Ayın solgun ışığının altında saklanmak güvenli. Karanlık gözünü kör etmez, seni gizler, yutar ama öldürmez.

Ay güvenli.

Bu gece değil.

"Bu gece gerçekleşecekmiş, Lordum. Yeni ayda." dedi kalın sesin sahibi. "Bu gece onu gökyüzünden sökecekler." Sarı saçlı, genç bir adamdı konuşan. Sesinde endişeye dair en ufak bir belirti yoktu. Bilinen bir gerçeği ifade eder gibi sakin ve duruydu sesi. Hüzün doluydu.

"Cesaret edemezler." diye cevap verdi yaşlı adam. Karşısında duran genç adama karşın, o endişeliydi. Beyaz saçları ve sakalı birbirine karışmış, yorgunluktan çökmüş yaşlı yüzü içinde bulunduğu durumun stresi ile iyice kırışmıştı. "Güneşi öldüremezler, Han."

"Bugün Ay çok zayıf." diye mırıldandı Han gökyüzüne bakarak.

Ormanlık alanda beş kişiydiler. Dört şövalye ve sadık oldukları Şafak Lordu, kutsal emanetleri Güneş'i bu gece kaybedecekti.

"Yeni ay." diye cevapladı genç şövalyeyi Şafak Lordu. "Ayın tüm gücünü kaybettiği o gün." Genç şövalyeler Ayın zayıflamasının Güneş'i öldürebileceğini anlamıyordu. Ay zaten tüm gücünü Güneş'ten almıyor muydu?
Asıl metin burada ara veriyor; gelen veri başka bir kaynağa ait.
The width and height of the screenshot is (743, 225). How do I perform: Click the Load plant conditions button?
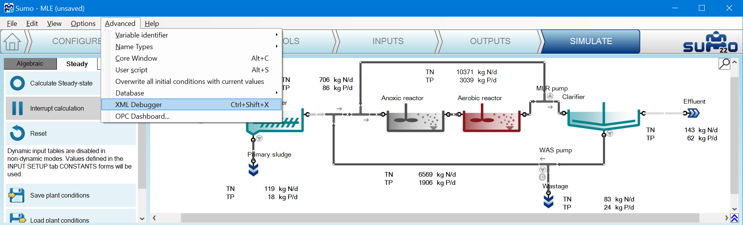(60, 220)
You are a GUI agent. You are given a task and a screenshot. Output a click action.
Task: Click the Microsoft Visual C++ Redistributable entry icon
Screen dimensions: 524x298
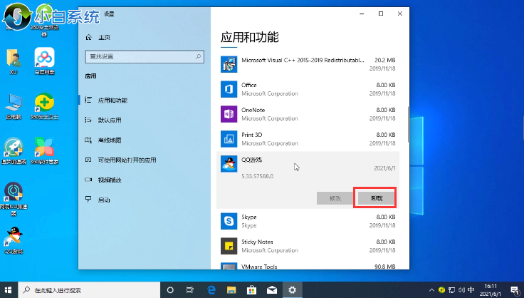pyautogui.click(x=229, y=65)
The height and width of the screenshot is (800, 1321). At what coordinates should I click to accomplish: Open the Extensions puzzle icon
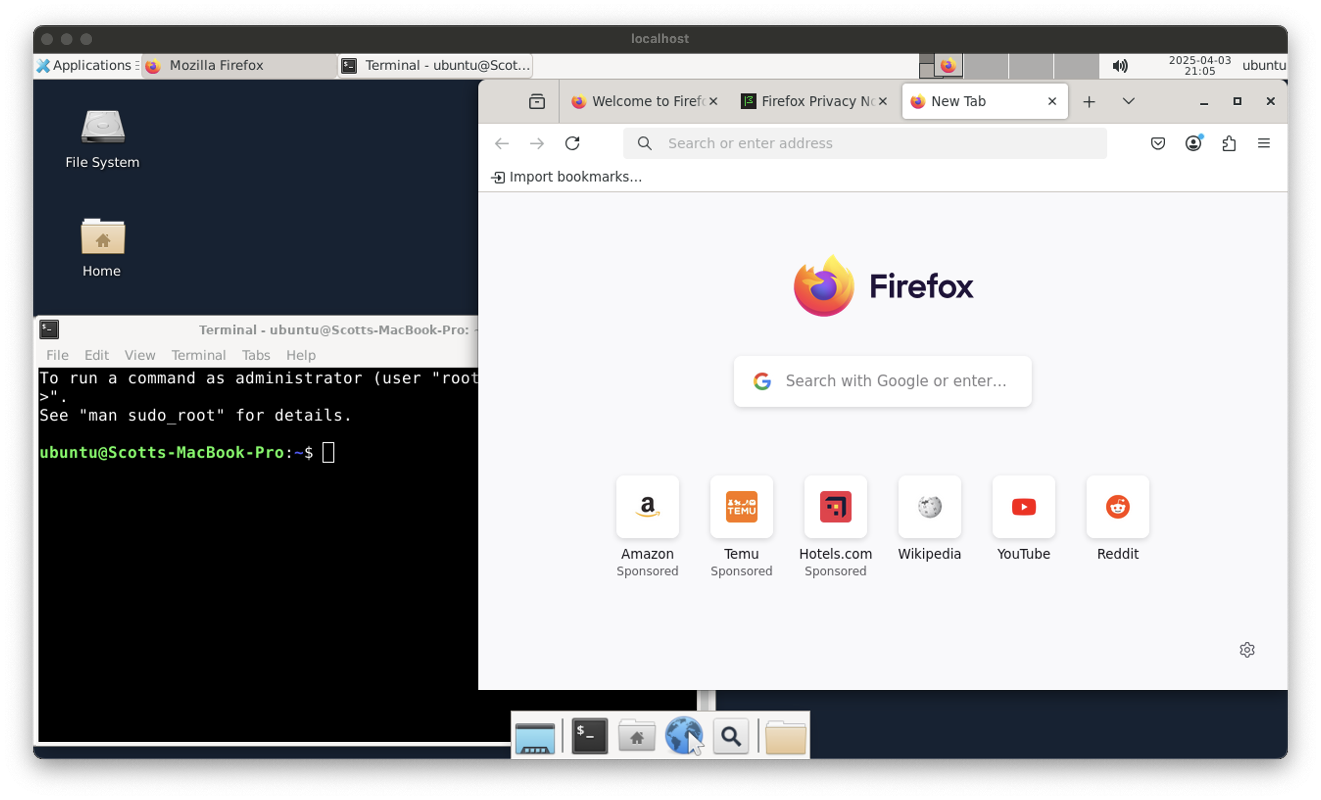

"Onu daha güvenli bir yere saklamamız lazım." dedi Han, Şafak Lordu ile göz temasını kesmeden. "Bir seyler yapmamız lazım Lordum. Elimiz kolumuz bağlı, sönmesini izleyemeyiz." Şafak Lordu tüm kudreti ile ona döndü. Tek bir kelime etmesine gerek yoktu. Güneşin parıltılarını taşıyan gözleri alev saçıyordu. Han kafasını eğerek sessizliğe büründü. Bu diyarda Şafak Lorduna karşı çıkabilecek çok az kişi vardı.

"Onu kaybetmeyeceğim." dedi Şafak Lordu tane tane. O Güneşi korumak için doğmuştu. Yüzyıllarca bunun için eğitilmişti. Kutsal yemini hayatının kendisi olmuştu. "Ben yaşadığım sürece kimse onu ait olduğu yerden, Caelum'dan alamayacak." Bir bıçak kadar keskindi cümleleri.

"Nerede şu an?" Şafak Lordu diğer genç şövalyeye döndü. Bu sefer muhatabı, uzun boylu, esmer, genç Şövalye Ender'di. Başı ile Şafak Lordunu selamladı önce. "Çataldil Mağarasında, Lordum. Saraydakilere bilgi vermedik, olası bir durumda onu hala sarayda bilecekler, istediğiniz gibi." Şafak Lordu ufak bir kafa hareketi ile onu onayladı.

"Ezra ile Ender, Sole'nin yanına gidin. Tek kalmadığından emin olun." dedi Şafak Lordu siyah saçlı gençlere bakarak. "Han ile Asrın benim ile gelecek." Boynundaki güneş simgeli kolyeyi çıkarıp tecrübesiz, genç şövalyelere gösterdi.

Böylesine büyük bir olayın, Büyük Savaş'ın hemen ardından patlak vermesi Şafak Lordunu zorda bırakmıştı. Savaşta kaybettiği dostlarının, kıdemli Şafak Şövalyelerinin yerini doldurmak için gönderilmiş bu genç şövalyeler, bir Şafak Şövalyesi olmak için son derece yetersizlerdi.

"Bu tılsım bizi birbirimize bağlıyor. Zarar gördüğünüzde bileceğim, yardıma muhtaç olduğunuzda orada olacağım. Sole'yi hayatınız pahasına koruyun."

Şövalyeler onu onaylayıp gözden kaybolmadan önce, Şafak Lordunun son sözleri bunlar oldu. Cisimlenen genç şövalyelerinin ardından dolu gözler ile baktı. Gözlerini dolduran gözyaşı değildi. Gurur ve hüzündü. Azimlerine ve sadakatlerine olan gurur ile gelecekte onları bekleyen olaylara duyduğu hüzündü.

"Han, Asrın," Şafak Lordu sakince Han'a döndü. "Kalkandelen burada." Asrın'a baktı ardından. "Geldiler." Şafak Lordu, güneş gibi parlayan kılıcının altın kabzasını kavradı. O savaşmak için doğmuştu. Damarlarında akan kanda korkunun izi yoktu, yalnızca kazanma arzusu ile doluydu.